Introduction

This is an RMarkdown document displaying R code for simulating ability estimate distributions for two different groups on three separate tests. Then, two density plots are made which display density curves for ability distributions and vertical lines to denote cut-scores for four proficiency categories.

Initial Cut-score Simulation and Data Frame Preparation

The first block of code accomplished the following:

  1. Load appropriate R packages.
  2. Simulate 3 cut-scores for each test.
  3. Create a data frame which contains cut-scores and test number.
library(ggplot2)
library(dplyr)

Test <- c(1,2,3)
Test <- data.frame(Test)

Cut_1 <- rnorm(3,-.75,.15)
Cut_2 <- rnorm(3,0,.15)
Cut_3 <- rnorm(3,.75,.15)

Cut_set <- cbind(Test, Cut_1, Cut_2, Cut_3)

Simulation of Ability Distributions and Data Frame Preparation

The next block of code generates simulated ability estimate distributions for two groups across three tests. Test number is also generated and combined with the ability estimates into a single data frame. Test and group variables are coerced into factors.

Variation in ability estimates are manipulated to create the following three situations:

Test 1: No difference between groups.
Test 2: Group 1 outperforms Group 2 on average. Test 3: Group 2 outperforms Group 1 on average.

Test <- c(rep(1,1000), rep(2,1000), rep(3,1000))
Test <- data.frame(Test)

Score_1 <- rnorm(4000, -.25, 1)
Score_2 <- c(rnorm(2500, 0, .9), rnorm(1500, -.75, .8))
Score_3 <- c(rnorm(2500, 0, .9), rnorm(1500, .75, .8))

Score_1 <- data.frame(Score_1)
Score_2 <- data.frame(Score_2)
Score_3 <- data.frame(Score_3)

Group <- rep(c(rep(1, 2500), rep(2, 1500)), 3)
Group <- as.data.frame(Group) 

colnames(Score_1) <- "Logits"
colnames(Score_2) <- "Logits"
colnames(Score_3) <- "Logits"

Score_set <- rbind(Score_1, Score_2, Score_3)
Score_set_full <- cbind(Test, Group, Score_set)

Score_set_full$Test <- as.factor(Score_set_full$Test)
Cut_set$Test <- as.factor(Cut_set$Test)
Score_set_full$Group <- as.factor(Score_set_full$Group)

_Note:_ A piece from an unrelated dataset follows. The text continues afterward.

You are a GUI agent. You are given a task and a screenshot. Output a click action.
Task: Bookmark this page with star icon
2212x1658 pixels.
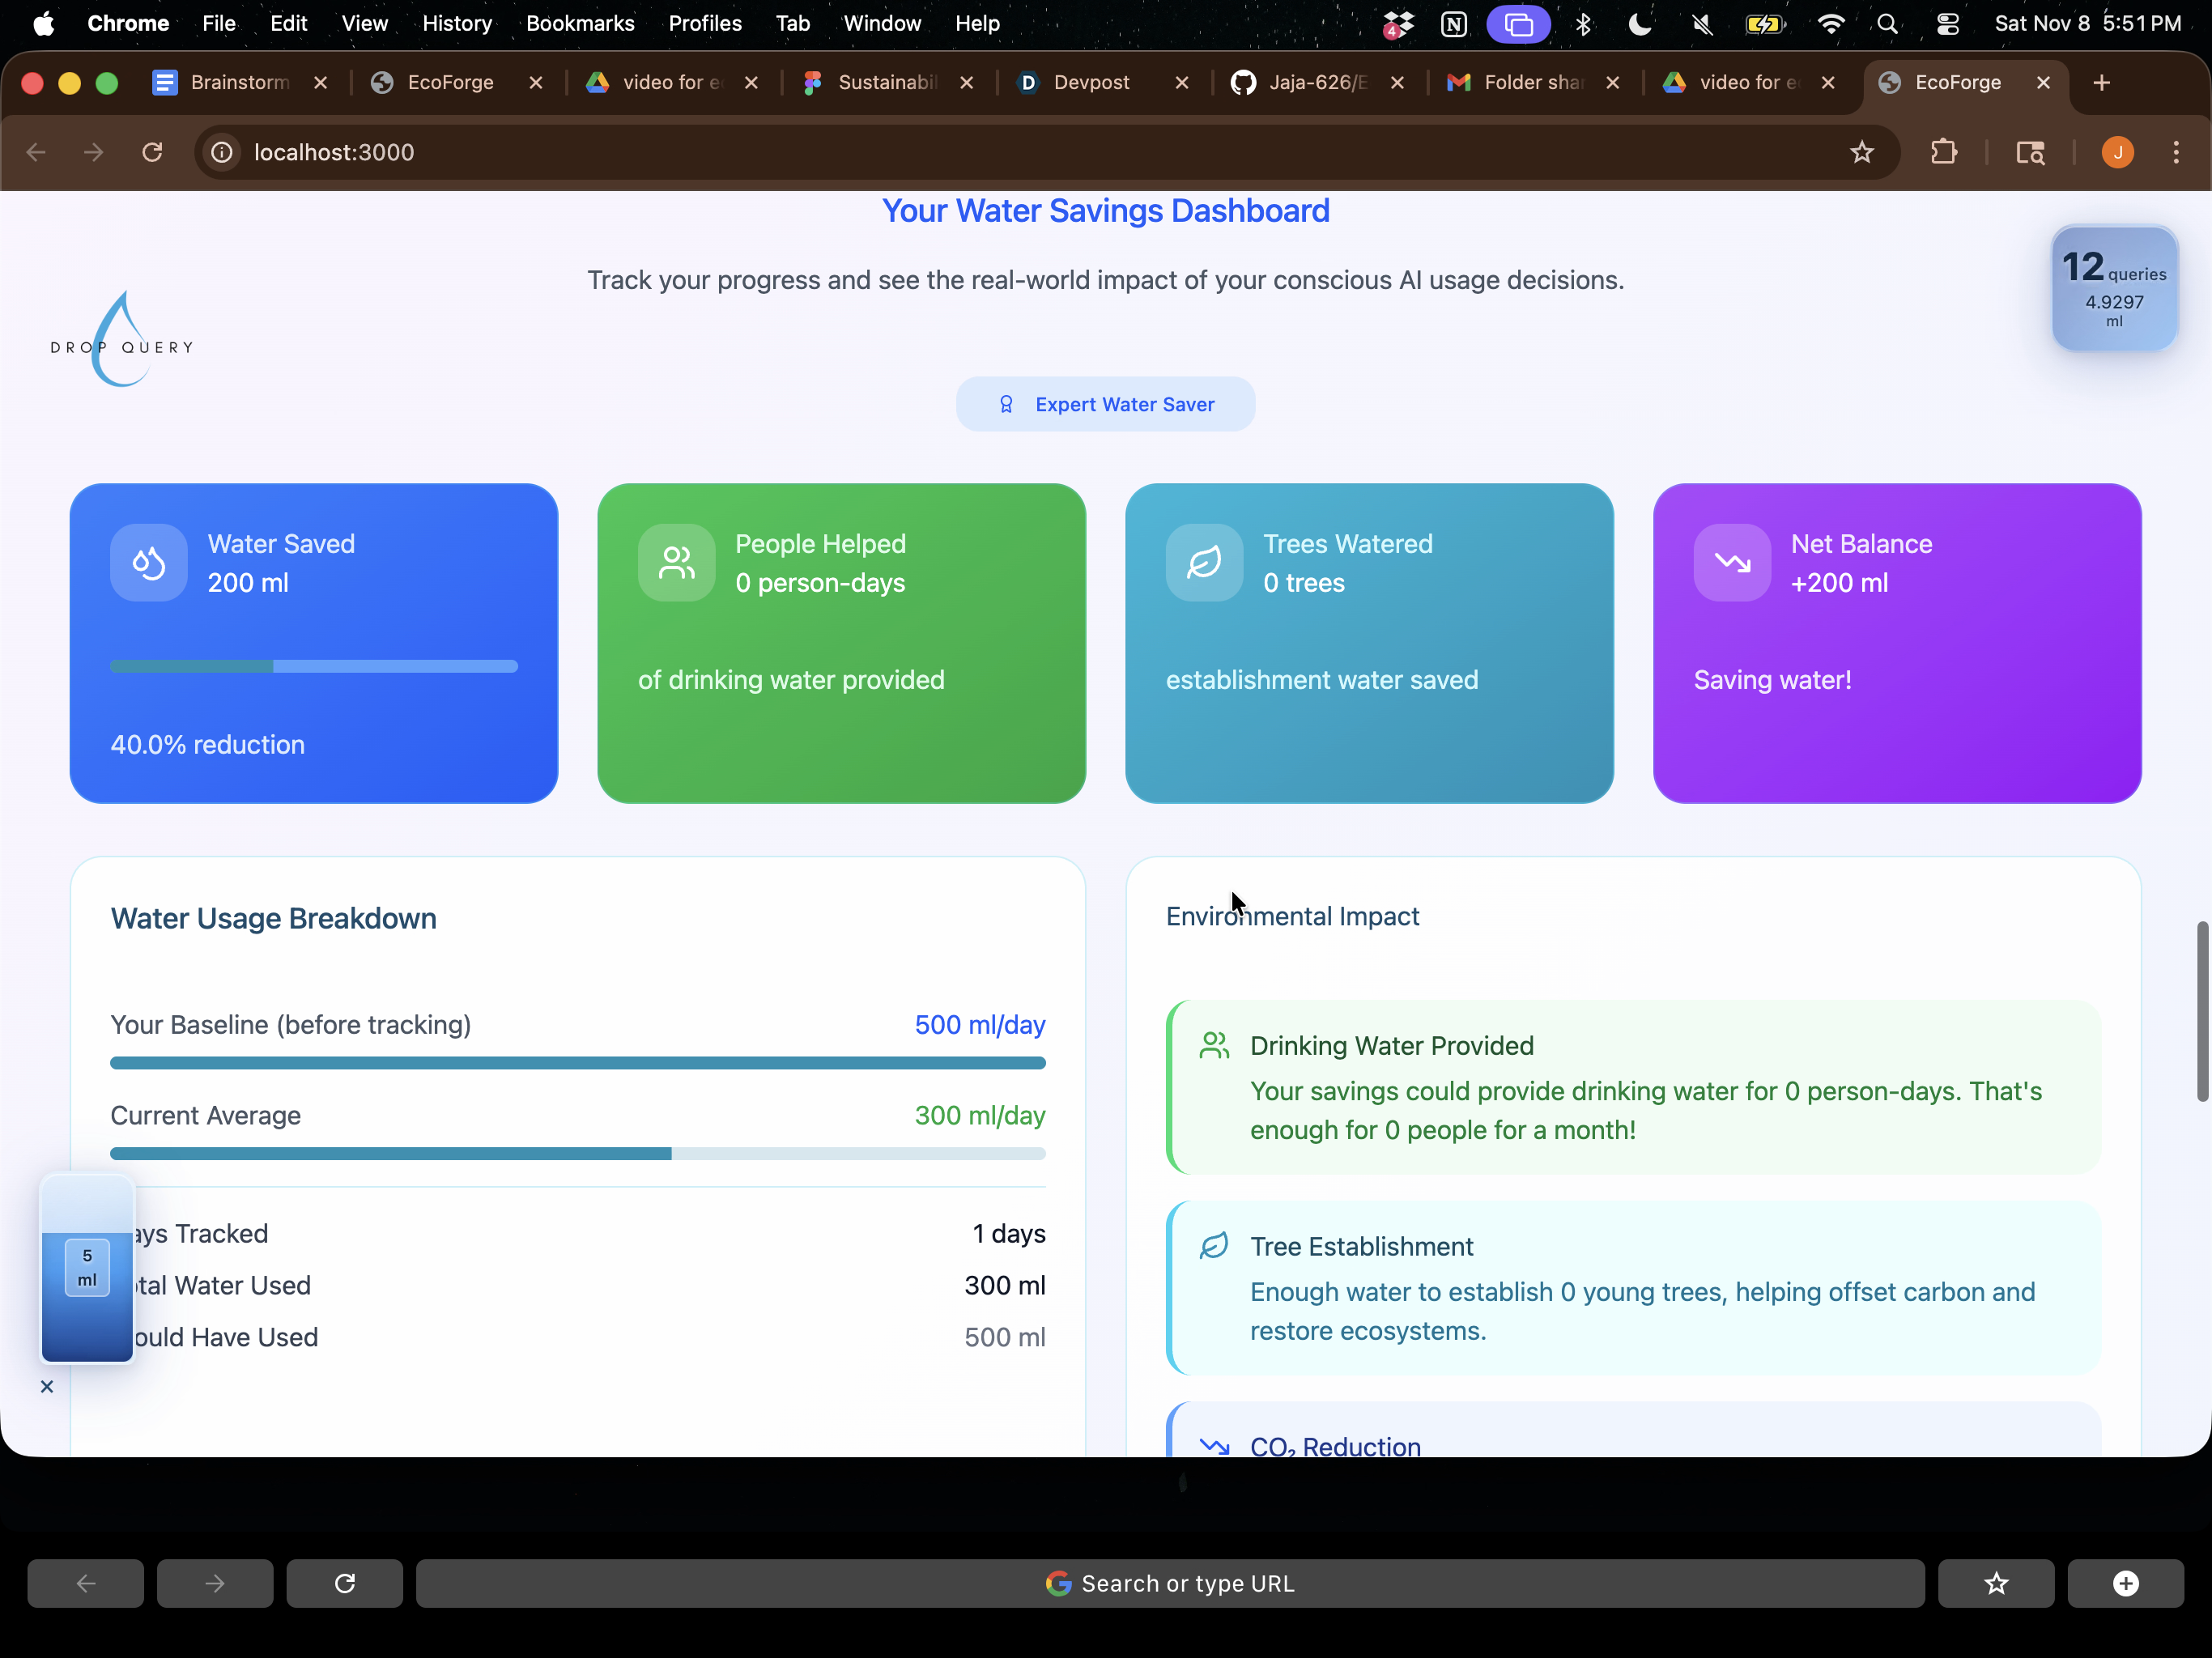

Generating Density Plots with Cut-score Lines

A plot is then generated that uses density curves to represent the distribution of ability estimates. Vertical lines are added to represent the cut-scores for that particular test. Plots for all three tests are provided in a single image.

dens_plot1 <- Score_set_full %>% ggplot(aes(x = Logits)) + labs(title = "Score Distribution") +
geom_density(fill = "red") + xlim(-4,4) +
geom_vline(data = Cut_set, aes(xintercept = Cut_1), linetype = "longdash") +
geom_vline(data = Cut_set, aes(xintercept = Cut_2), linetype = "longdash") +
geom_vline(data = Cut_set, aes(xintercept = Cut_3), linetype = "longdash") +
theme(plot.title = element_text(face = "bold", hjust = 0.5)) + facet_wrap(~Test)

dens_plot1

Generating Density Plots for Different Groups with Cut-score Lines

A plot similar to the previous one is constructed, but this time with multiple density curves to differentiate two groups.

dens_plot2 <- Score_set_full %>% ggplot(aes(x = Logits)) + labs(title = "Score Distribution") +
geom_density(aes(fill = Group), alpha = .5) + xlim(-4,4) +
geom_vline(data = Cut_set, aes(xintercept = Cut_1), linetype = "longdash") +
geom_vline(data = Cut_set, aes(xintercept = Cut_2), linetype = "longdash") +
geom_vline(data = Cut_set, aes(xintercept = Cut_3), linetype = "longdash") +
theme(plot.title = element_text(face = "bold", hjust = 0.5)) + facet_wrap(~Test)

dens_plot2